Clouzot's Inferno concerns the knife twist of jealousy destroying a couple, the story divided between reality and fevered imagination. For the tweaked husband, Marcel, keeper of a lakeside resort, Clouzot cast Serge Regianni, then 42, with "a head like a carved walnut." Romy Schneider—16 years his junior, at peak perfection—plays his wife, Odette. In costume test footage, she is casual screen presence defined.
Clouzot's previous film, La vérité, had won a 1960 Academy Award, but when Inferno was gearing up, out-with-the-old critics started chipping away at his French reputation. (A collaborator of the premeditative, storyboard-reliant Clouzot recalls his response to the New Waver's emphasis on improvisation: "I improvise on paper.")
To involve viewers in his protagonists' delusions, Clouzot wanted a new vocabulary for interior torment (no coincidence that his title cites Strindberg). Hip to the gallery world—Clouzot's The Mystery of Picasso, a collaboration with the painter, humiliates the current run of artist-bio puff pieces—he was inspired by kinetic art, running off scads of experimental screen tests, dry runs for Marcel's hallucinations. Bromberg draws heavily from these absurd, quizzical, and often erotic images, Clouzot's first color filmmaking. (William Lubtchansky recalls becoming a "specialist on optical coitus" as a young camera assistant.) There are caressing, crawling shadows, prismatic distortions, a kaleidoscope of staring retinas. The train that, passing on a dramatic overhead trestle, triggers Marcel's fits, is imagined bearing down on a stripped Schneider, its smoke stack inhaling. To create a blood-red lake, tests were made by inverting film colors, rendering actors with hypothermic blue lips, everything else in just-off postcard tints.
Obscurity abets reputation.

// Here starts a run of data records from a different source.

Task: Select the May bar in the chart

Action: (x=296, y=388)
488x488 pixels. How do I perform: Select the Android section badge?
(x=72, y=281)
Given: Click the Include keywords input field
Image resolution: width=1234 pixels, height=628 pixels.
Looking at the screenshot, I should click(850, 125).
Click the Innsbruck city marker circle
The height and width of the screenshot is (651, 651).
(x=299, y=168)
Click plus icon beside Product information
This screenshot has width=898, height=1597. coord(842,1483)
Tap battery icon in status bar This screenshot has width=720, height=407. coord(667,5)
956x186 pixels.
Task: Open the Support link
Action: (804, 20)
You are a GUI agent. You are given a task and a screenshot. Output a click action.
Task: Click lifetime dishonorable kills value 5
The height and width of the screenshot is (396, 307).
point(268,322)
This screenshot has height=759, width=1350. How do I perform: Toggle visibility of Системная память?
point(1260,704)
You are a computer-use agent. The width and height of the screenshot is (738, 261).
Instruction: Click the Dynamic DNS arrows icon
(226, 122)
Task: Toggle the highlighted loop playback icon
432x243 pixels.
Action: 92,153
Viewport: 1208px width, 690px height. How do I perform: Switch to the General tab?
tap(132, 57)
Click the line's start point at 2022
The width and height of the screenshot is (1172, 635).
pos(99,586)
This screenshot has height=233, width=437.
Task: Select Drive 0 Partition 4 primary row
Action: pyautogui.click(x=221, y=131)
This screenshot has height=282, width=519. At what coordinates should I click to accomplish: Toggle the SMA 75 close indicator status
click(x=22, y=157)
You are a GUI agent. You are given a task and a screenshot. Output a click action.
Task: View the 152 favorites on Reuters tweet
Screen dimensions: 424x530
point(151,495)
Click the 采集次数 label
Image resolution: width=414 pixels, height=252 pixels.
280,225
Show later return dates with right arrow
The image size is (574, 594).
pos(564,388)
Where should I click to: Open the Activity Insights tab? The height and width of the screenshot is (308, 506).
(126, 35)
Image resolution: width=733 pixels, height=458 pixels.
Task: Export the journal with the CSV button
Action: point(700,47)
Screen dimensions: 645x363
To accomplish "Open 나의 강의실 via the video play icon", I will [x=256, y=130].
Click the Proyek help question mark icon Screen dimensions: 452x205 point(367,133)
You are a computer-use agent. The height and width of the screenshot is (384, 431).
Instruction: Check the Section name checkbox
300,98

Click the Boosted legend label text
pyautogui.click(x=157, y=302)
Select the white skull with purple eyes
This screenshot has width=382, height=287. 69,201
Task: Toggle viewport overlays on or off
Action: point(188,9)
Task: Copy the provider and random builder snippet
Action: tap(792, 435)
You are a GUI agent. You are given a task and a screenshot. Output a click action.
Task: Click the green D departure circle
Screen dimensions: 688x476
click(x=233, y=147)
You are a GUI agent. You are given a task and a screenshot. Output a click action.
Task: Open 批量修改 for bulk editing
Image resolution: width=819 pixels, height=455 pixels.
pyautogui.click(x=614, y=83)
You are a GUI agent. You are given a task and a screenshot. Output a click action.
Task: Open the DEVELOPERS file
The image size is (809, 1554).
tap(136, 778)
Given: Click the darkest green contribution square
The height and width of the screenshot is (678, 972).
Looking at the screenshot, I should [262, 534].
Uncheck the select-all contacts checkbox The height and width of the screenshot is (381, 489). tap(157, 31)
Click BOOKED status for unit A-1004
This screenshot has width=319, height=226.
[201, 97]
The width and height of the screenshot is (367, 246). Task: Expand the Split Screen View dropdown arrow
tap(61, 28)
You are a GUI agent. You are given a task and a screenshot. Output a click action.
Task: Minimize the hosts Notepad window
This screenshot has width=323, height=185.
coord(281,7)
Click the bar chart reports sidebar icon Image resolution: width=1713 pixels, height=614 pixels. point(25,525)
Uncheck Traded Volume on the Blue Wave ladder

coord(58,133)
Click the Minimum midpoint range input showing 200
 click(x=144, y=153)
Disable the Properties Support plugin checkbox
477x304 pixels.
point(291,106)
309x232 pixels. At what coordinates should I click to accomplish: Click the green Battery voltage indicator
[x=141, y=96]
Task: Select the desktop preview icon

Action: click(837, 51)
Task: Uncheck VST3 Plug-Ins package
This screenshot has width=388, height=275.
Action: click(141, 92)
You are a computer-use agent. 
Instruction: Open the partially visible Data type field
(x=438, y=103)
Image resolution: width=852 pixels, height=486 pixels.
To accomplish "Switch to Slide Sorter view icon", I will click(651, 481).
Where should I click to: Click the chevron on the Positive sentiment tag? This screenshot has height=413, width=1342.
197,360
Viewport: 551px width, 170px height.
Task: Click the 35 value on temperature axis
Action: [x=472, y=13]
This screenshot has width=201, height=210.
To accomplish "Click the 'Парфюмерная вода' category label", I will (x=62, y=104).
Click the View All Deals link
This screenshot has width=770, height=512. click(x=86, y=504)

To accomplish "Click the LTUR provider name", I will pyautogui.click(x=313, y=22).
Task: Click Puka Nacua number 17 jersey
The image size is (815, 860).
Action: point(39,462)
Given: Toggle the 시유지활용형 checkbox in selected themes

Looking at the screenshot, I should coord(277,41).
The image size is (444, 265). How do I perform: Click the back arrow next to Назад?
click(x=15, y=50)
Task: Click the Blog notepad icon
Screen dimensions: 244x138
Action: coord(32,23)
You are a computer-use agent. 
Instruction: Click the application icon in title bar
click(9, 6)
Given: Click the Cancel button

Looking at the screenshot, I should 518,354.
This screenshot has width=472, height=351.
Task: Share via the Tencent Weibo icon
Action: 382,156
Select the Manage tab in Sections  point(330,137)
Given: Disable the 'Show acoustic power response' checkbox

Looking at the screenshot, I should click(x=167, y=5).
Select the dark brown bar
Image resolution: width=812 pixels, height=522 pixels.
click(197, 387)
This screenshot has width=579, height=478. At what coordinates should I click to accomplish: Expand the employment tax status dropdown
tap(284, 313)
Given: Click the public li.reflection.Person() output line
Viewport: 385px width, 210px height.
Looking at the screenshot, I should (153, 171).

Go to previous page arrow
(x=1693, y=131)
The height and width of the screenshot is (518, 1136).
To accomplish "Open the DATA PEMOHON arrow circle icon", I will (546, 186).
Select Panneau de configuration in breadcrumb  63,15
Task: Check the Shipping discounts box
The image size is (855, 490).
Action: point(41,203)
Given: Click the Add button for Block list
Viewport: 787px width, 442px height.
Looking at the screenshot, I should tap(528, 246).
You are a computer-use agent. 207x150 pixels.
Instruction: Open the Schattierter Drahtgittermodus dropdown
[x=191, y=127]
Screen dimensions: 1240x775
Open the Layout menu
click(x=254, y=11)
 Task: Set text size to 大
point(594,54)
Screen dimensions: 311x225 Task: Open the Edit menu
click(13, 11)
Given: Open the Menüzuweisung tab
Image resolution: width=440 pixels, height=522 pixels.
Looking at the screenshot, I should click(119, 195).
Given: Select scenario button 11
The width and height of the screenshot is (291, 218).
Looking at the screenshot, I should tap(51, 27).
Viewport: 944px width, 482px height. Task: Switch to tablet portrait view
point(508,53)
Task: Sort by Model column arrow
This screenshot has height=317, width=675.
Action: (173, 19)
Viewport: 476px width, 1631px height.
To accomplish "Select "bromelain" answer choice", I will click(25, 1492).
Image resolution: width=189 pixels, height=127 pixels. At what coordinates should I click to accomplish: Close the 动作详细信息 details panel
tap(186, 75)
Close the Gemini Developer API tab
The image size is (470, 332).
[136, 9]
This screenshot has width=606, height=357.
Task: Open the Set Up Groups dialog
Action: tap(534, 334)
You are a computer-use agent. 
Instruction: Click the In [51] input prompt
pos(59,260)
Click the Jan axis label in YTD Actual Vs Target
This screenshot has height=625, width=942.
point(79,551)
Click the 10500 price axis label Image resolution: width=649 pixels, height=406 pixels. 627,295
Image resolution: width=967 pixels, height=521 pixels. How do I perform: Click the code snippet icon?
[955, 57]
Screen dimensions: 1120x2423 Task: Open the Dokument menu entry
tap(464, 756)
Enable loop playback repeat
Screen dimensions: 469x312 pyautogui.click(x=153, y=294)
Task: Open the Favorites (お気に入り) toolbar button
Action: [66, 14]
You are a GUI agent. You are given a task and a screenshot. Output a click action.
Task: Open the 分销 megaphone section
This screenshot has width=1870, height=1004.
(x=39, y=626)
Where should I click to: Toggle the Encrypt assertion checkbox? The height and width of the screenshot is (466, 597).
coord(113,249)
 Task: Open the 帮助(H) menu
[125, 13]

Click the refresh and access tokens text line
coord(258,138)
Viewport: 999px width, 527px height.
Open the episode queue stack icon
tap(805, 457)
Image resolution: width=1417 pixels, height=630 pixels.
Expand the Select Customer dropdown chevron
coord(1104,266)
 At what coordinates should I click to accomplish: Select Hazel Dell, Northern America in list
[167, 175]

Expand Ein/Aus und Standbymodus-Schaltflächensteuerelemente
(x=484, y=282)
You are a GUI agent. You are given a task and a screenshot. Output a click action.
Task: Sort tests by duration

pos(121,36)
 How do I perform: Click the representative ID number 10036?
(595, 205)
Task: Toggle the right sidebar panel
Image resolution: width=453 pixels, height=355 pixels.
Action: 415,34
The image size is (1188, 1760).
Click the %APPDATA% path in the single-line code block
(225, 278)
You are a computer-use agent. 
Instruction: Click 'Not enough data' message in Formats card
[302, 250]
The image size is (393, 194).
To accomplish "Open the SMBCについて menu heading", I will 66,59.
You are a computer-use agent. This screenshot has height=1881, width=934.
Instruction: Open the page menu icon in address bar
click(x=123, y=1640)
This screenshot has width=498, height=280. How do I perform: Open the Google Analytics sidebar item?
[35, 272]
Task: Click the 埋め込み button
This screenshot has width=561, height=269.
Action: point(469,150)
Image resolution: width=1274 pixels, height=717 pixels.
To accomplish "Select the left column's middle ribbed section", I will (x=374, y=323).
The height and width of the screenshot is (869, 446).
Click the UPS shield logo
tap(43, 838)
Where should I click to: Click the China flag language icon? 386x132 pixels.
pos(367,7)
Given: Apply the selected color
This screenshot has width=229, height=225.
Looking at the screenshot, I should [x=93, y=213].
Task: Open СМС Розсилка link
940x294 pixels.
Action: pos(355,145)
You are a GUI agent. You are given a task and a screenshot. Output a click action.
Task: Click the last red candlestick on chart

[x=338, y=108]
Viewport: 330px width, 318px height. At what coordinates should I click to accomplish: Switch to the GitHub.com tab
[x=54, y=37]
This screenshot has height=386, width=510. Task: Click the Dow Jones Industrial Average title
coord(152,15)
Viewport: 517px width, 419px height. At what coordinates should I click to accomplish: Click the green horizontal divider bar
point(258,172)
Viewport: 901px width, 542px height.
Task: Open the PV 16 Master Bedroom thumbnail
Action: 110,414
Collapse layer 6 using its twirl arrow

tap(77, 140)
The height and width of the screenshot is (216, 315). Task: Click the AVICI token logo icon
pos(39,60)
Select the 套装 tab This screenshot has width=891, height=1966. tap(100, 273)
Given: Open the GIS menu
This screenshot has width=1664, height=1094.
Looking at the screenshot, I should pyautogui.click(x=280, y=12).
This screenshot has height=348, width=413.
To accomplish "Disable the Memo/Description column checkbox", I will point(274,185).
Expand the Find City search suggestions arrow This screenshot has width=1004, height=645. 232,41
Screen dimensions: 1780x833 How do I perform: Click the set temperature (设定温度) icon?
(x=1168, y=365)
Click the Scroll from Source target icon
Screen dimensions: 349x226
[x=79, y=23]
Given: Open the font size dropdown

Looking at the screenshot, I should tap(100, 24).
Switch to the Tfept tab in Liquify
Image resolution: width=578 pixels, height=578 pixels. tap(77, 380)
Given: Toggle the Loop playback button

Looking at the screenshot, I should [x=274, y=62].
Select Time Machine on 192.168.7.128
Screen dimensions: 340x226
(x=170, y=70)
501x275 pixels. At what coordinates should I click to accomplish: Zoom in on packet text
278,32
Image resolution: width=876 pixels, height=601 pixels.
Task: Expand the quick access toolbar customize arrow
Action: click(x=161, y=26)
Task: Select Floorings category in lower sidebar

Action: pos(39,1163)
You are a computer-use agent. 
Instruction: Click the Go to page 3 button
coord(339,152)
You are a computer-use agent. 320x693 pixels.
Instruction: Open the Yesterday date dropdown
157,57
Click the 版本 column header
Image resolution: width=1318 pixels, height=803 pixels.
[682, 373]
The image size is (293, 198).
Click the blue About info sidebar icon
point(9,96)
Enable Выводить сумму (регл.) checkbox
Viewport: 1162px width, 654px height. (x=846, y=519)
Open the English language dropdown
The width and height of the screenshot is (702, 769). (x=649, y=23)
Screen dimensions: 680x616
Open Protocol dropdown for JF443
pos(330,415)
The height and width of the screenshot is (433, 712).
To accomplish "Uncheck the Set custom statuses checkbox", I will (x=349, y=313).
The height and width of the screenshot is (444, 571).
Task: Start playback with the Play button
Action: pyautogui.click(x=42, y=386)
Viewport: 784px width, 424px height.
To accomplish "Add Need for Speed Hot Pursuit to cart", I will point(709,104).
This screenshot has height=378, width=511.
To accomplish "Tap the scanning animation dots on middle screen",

Now accessible, some of Clouzot's breakthroughs seem no more visionary than the light-show psychedelia commonplace after 1967's The Trip. But Bromberg has also assembled some of Clouzot's filmed dramatic sequences, showing his lubricious camerawork in tantalizingly good form. One set piece—Marcel, on the shore, pursuing a waterskiing Odette—could be "The French Hitchcock" responding to the bold spatial leaps around The Birds's Bodega Bay.
The classic ill-starred production tale features a noble creator brought to earth by myopic moneymen. Bromberg's investigation tells a more troubling story, without the release of righteous indignation, in which the artist is unfettered—and fails all the same. Doubting that Clouzot's backers ever said "unlimited budget," this was still his film to lose, and Bromberg reckons it lost before Clouzot's heart attack officially shut things down. Bromberg reveals a self-undone Clouzot, abandoned by Regianni after on-set bullying, his massive crew (three cameramen!) lingering, undirected, and his schedule blown. The director was undermined in part by the same instabilities that inspired him (including his chronic insomnia). Bromberg's key image: Clouzot, starring in one of his own funhouse screen tests, a brooding, heavy-browed figure, harried by superimpositions.
Henri-Georges Clouzot's Inferno plays at the New York Film Festival October 4.